■ TASK GOAL
From the line that has "Open the Picture icon tab in Format Picture" down to the last line of the data below, set down every line exactly, but none of the pictures.

#####

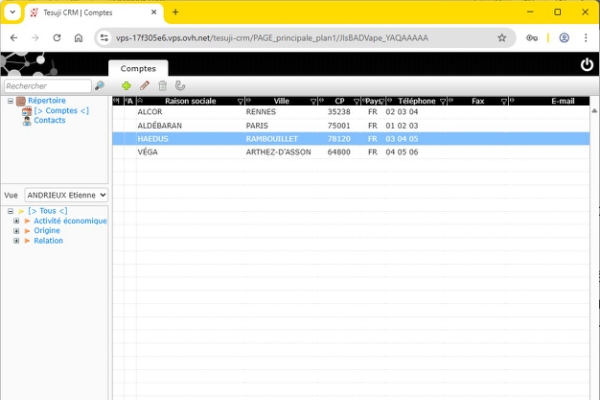This screenshot has width=600, height=400.
Task: Click into the Rechercher search field
Action: point(46,86)
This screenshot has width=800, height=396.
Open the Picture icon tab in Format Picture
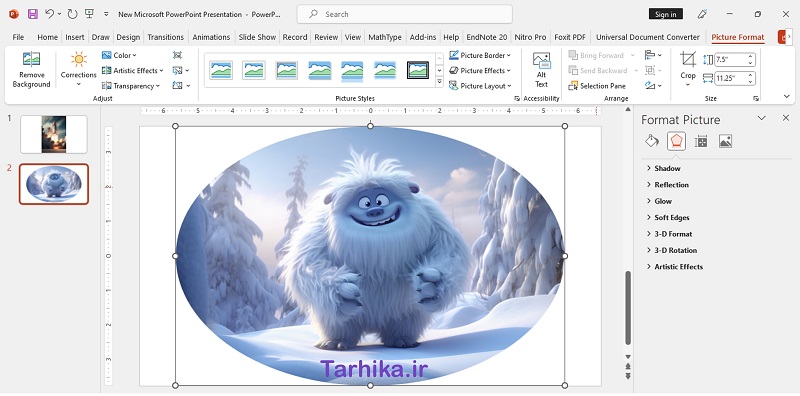click(726, 141)
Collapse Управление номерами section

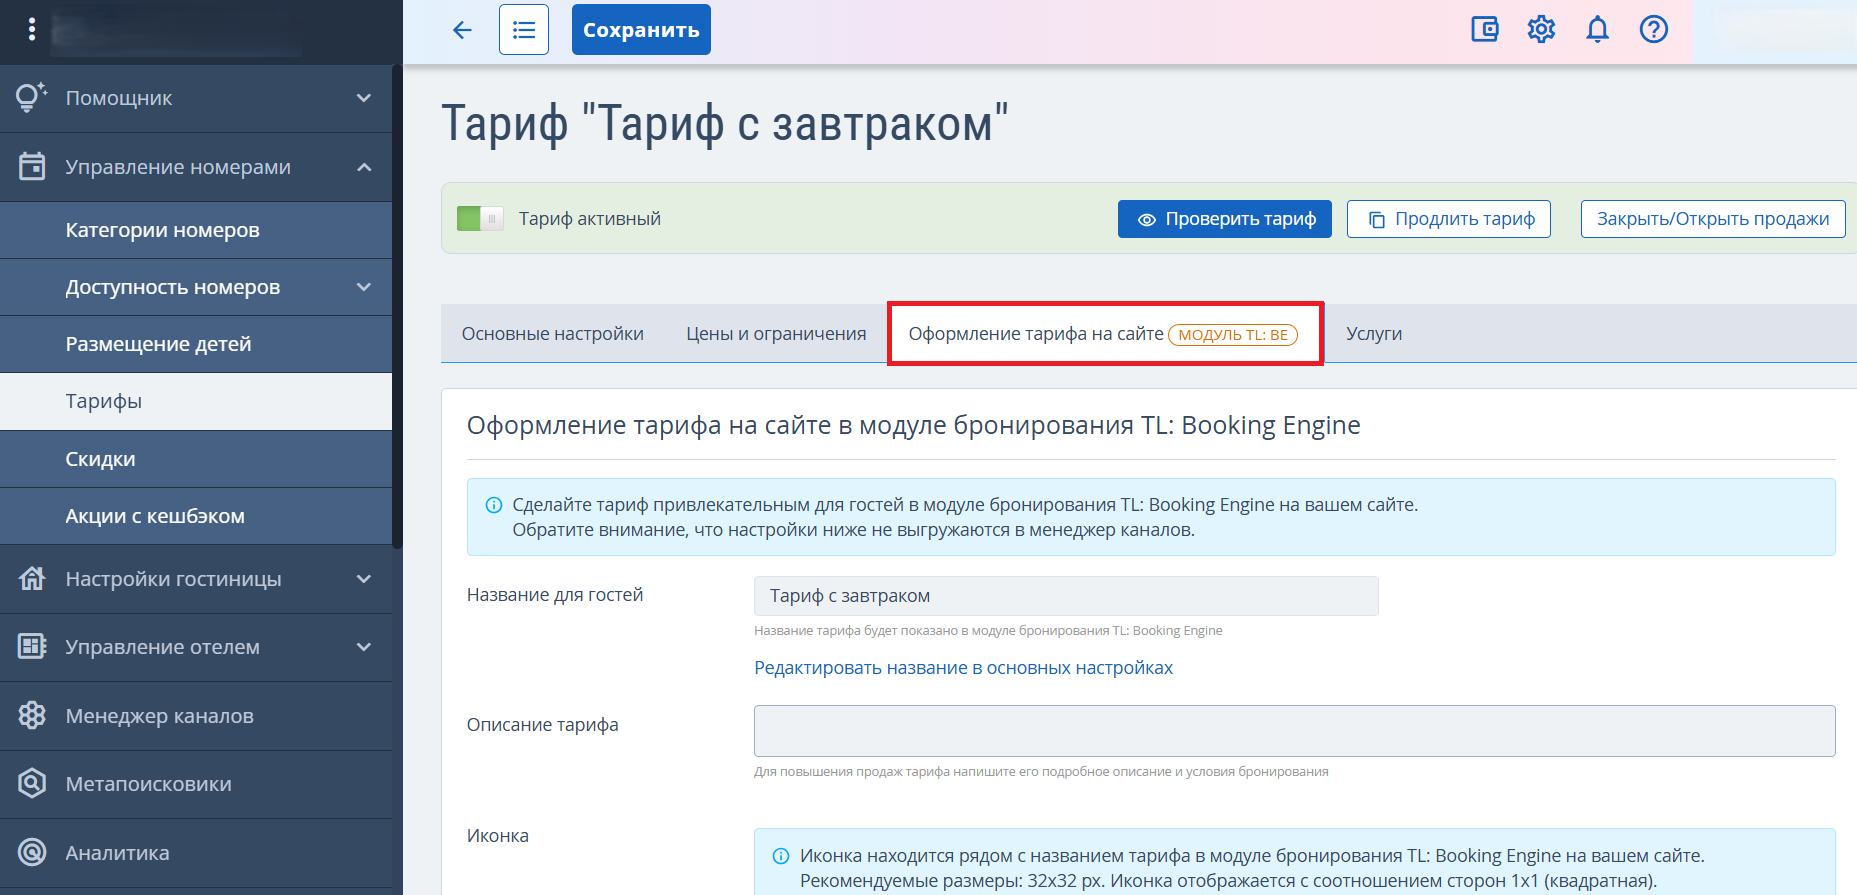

#####

■ YOUR SOLUTION
Open the Picture icon tab in Format Picture
click(726, 141)
Collapse Управление номерами section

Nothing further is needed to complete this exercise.